Anxiety attacks can be one of the most disruptive symptoms of an anxiety disorder because they involve intense, irrational fear and a sense of detachment from reality. If you frequently experience anxiety attacks, you might start limiting your activities to avoid anything that could be a trigger, which will severely impact your overall quality of life.
When you experience a racing heart, chest pains, sweating, shaking, and shortness of breath, having a few go-to grounding techniques can help you stop an anxiety attack.
What Is Grounding?
Anxious people often have an overactive amygdala, which is the brain region responsible for regulating your body’s instinctive fight-or-flight response. During an anxiety attack, this reaction to a perceived threat goes into overdrive, initiating changes such as muscle tension and a rapid heart rate. Ironically, these can be additional stressors in the anxiety spiral because they’ll leave you feeling physically and emotionally drained. You can use grounding to break the cycle and stop an anxiety attack from getting worse.
Here are three grounding strategies to try. It’s wise to practice them when you aren’t anxious or panicky so they will begin to feel familiar. Then, you can immediately start implementing the technique that works best for you the next time you feel an anxiety attack coming on.
1. Use Ice or Cold Water
If you feel uncomfortably hot and sweaty during an anxiety attack, putting a cold, damp washcloth around your neck can cool you off and give you a new sensation to distract you. You might also try holding an ice cube in your hand and focusing on the sensation as it melts.
2. Repeat Affirmational Phrases
Some symptoms of an anxiety attack mimic those of a heart attack, especially for women.

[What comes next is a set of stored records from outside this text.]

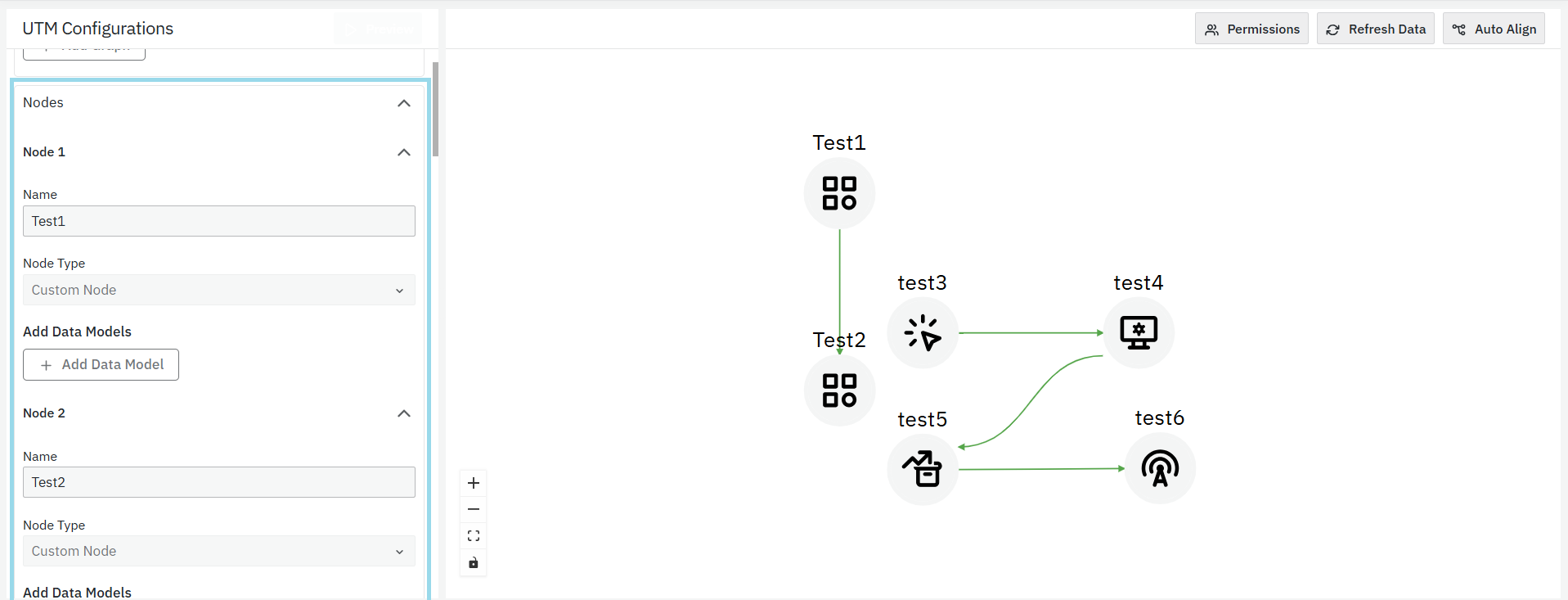Open the Permissions dialog
This screenshot has width=1568, height=600.
point(1251,29)
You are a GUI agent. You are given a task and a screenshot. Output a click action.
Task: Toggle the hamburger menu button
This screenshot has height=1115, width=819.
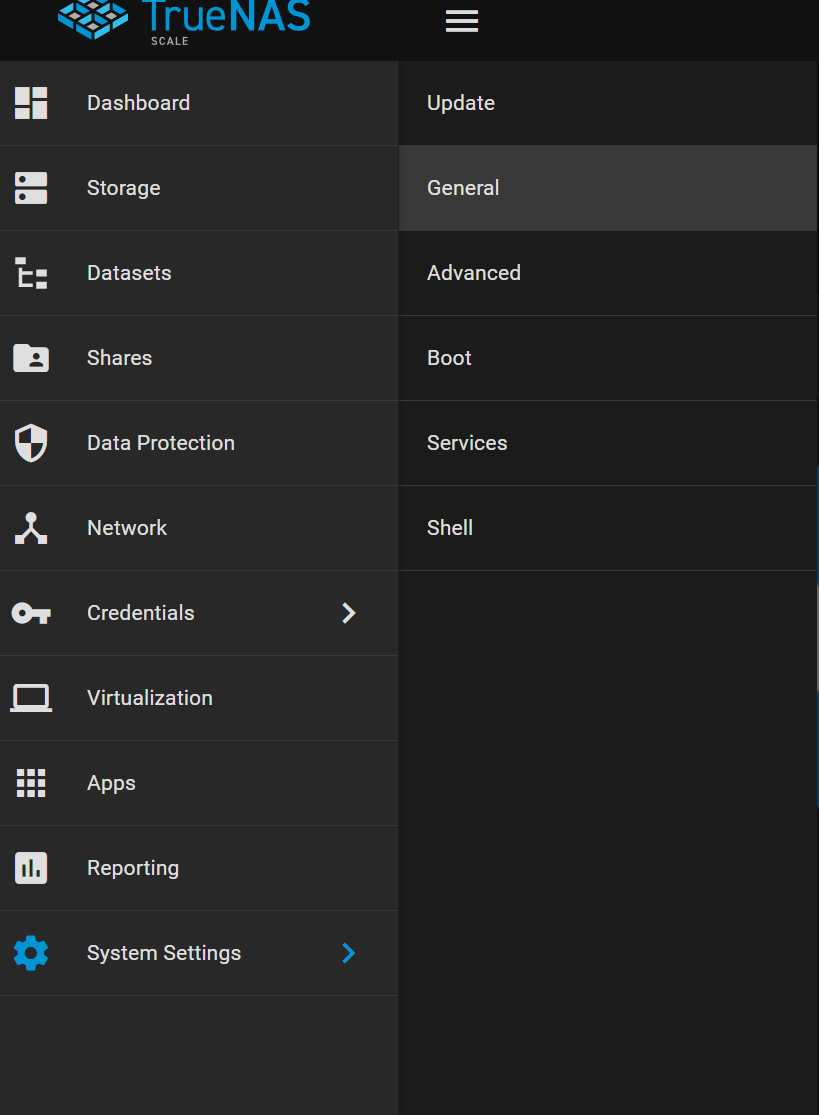tap(461, 21)
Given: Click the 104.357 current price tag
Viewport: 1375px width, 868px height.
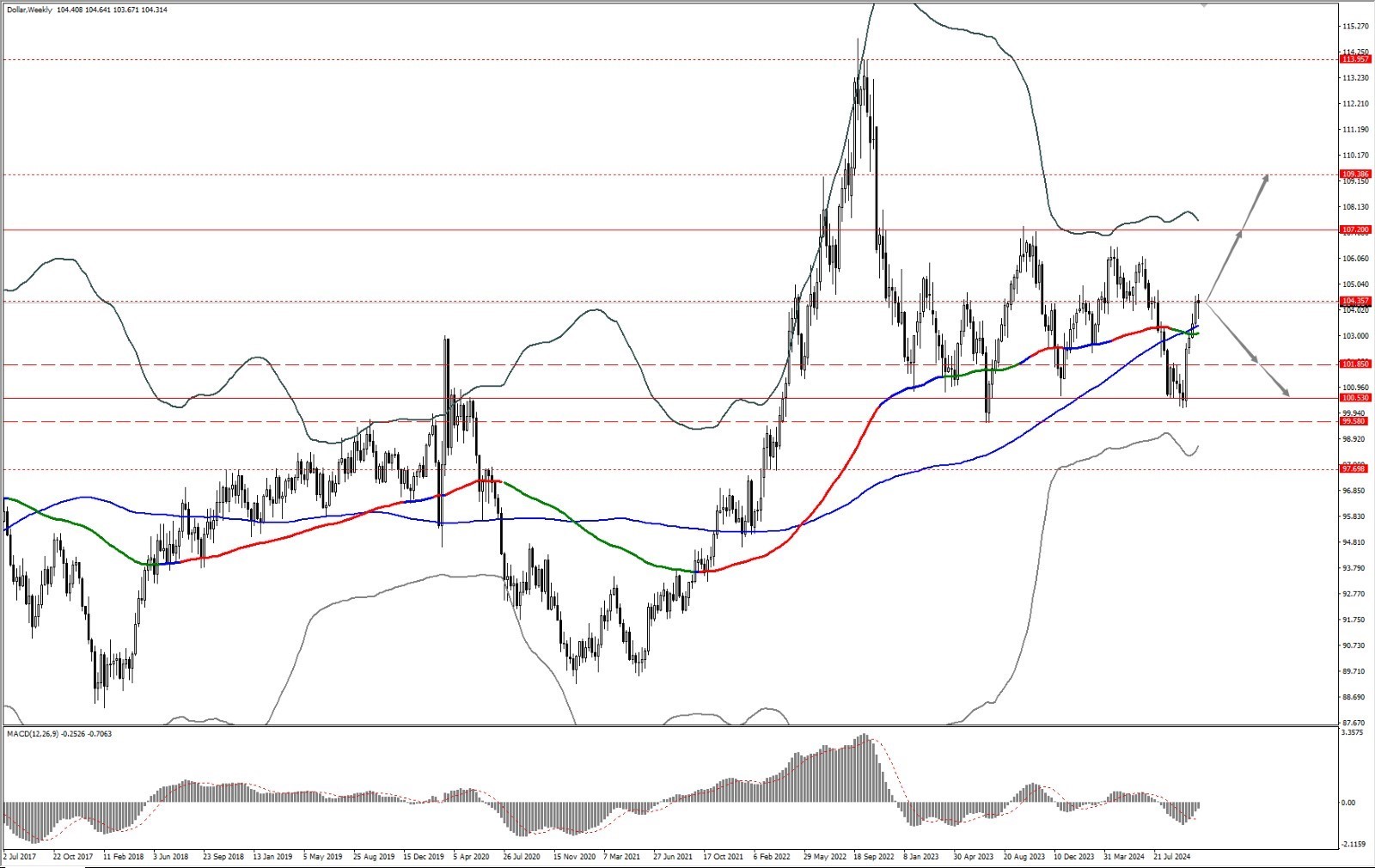Looking at the screenshot, I should click(1355, 301).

Wondering if you are experiencing a medical emergency can compound your panic. In these cases, it can help to have a few coping statements you can repeat to yourself, almost like a mantra. Concentrating on these phrases can take your mind off your symptoms and help stop an anxiety attack. For example:
- “This feeling is uncomfortable, but I am not dying.”
- “I can get through this.”
3. Control Your Breathing With Exercises
Shallow, rapid breathing is one of the most frightening panic attack symptoms if it makes you feel out of control. If you’re trying to stop an anxiety attack, breathing from your belly instead of your chest is one way to settle down. Controlled breathing is an exercise you can do almost anywhere, so it’s especially valuable if you’re having an anxiety attack in a public place.
- Start by placing one hand on your abdomen and the other on your chest.
- Take a deep, slow breath from your belly, mentally counting to four as you breathe in.
- Hold your breath for a slow count of seven.
- Exhale fully as you silently count to eight. Try to empty your lungs of air by the time you finish counting.
- Repeat this pattern until you feel calmer.
Prioritizing Your Mental Health
If anxiety attacks are preventing you from enjoying your life to the fullest and you frequently use drugs and alcohol to self-medicate, you can benefit from professional help to end your reliance on addictive substances and manage your symptoms. A diagnosis of addiction with a co-occurring mental illness requires a comprehensive treatment approach.
At Lakeside-Milam, we understand the importance of expert care tailored to your needs. As the largest accredited rehab facility in the Pacific Northwest, we provide evidence-based therapies that help our clients recover their health and happiness. Contact us today to learn more about our residential, outpatient, and long-term treatment options.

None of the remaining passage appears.